We also perform additional face extraction, prepare about 200 sheets each, and upload them separately as learning data and test data.

スクリーンショット 2020-03-31 0.57.04.png

It's a wonderfully ugly result. If you include the ones that are off by one side, it fits somehow. The cause may be that I couldn't define it myself in the first place while I was sorting. When I look at the extracted smiles all the time, I don't understand what it is, lol

I reduced the classification by one and recreated the data with four.

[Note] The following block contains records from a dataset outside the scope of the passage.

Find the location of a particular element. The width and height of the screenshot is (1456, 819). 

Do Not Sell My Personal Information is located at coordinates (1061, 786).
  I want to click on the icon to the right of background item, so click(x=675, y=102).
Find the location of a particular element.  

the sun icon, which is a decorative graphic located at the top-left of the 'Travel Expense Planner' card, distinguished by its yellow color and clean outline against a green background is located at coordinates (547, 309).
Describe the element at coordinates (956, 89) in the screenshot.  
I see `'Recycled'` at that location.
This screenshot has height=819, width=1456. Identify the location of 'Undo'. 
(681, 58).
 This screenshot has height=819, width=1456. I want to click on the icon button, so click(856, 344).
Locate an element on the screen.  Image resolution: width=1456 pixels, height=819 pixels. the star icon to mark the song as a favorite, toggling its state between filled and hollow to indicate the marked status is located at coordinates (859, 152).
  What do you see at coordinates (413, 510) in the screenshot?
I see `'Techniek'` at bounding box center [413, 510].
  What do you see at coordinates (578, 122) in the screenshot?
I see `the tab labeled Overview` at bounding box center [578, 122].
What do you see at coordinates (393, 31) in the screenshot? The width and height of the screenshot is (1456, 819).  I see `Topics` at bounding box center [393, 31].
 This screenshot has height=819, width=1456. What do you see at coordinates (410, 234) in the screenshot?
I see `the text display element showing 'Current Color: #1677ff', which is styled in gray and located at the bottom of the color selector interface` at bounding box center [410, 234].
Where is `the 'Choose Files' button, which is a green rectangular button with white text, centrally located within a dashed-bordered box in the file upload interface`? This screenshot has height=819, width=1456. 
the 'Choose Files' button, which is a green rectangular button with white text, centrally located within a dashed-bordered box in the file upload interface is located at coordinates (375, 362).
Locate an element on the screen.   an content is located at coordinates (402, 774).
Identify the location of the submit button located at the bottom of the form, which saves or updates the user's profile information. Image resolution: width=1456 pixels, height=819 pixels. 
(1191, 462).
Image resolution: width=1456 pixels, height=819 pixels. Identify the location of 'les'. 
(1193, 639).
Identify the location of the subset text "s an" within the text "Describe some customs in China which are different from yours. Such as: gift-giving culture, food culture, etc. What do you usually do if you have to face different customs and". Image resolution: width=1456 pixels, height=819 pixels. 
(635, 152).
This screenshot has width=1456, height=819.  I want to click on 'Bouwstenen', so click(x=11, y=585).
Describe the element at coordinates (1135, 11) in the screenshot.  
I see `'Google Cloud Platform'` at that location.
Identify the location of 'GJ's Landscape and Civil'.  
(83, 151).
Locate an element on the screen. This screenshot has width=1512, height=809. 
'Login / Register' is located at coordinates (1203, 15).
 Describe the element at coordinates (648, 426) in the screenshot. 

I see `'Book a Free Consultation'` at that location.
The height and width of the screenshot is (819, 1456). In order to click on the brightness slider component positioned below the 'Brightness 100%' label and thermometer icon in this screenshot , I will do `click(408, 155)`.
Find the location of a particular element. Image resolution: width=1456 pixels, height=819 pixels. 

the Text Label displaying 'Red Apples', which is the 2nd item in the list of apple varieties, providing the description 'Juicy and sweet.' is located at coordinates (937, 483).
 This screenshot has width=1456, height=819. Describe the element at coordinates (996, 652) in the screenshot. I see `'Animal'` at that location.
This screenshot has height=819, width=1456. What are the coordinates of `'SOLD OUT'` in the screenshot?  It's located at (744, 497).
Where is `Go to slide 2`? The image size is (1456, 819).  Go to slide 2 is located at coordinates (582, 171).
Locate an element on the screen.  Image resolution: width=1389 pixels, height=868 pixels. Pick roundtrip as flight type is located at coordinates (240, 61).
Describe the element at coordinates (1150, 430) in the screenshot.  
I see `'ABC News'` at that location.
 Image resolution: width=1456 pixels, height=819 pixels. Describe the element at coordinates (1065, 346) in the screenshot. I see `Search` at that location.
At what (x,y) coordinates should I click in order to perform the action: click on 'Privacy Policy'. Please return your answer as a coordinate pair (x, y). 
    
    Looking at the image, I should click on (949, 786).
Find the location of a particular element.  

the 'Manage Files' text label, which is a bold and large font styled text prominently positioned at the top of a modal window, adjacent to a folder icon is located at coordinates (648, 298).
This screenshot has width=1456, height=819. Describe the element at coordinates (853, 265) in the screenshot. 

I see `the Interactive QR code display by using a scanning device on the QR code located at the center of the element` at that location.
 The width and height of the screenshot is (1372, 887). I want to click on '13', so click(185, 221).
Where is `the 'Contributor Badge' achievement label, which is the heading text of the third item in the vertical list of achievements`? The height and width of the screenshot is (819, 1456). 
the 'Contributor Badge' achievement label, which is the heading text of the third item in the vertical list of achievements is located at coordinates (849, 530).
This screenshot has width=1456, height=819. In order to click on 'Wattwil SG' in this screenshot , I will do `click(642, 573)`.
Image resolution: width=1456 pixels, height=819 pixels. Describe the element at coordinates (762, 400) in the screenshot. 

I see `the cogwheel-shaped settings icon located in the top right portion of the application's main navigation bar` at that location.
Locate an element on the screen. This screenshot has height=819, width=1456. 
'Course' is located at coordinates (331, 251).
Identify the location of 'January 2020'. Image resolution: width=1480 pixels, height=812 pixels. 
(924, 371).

--Ahaha (voice is coming out) --Nico Nico (open mouth) --Fufufu (closed mouth) --Seriously

It has improved a lot since a while ago. However, it did not reach 70%. スクリーンショット 2020-03-31 1.02.02.png

After that, referring to the following video tower, I tried Image Augmentation, cutout, Dropout, etc. to prevent overfitting, but the accuracy did not improve easily.

Due to the deadline, it seems that the time is up with the following results after all, reducing the middle class.

スクリーンショット 2020-03-31 1.08.50.png スクリーンショット 2020-03-31 1.09.02.png

スクリーンショット 2020-03-31 21.08.59.png Data for learning: PIXTA

I wasn't quite satisfied with the result, which was about 75%, but if I have time, I would like to try again with images I prepared myself. I enjoyed working on it without any knowledge!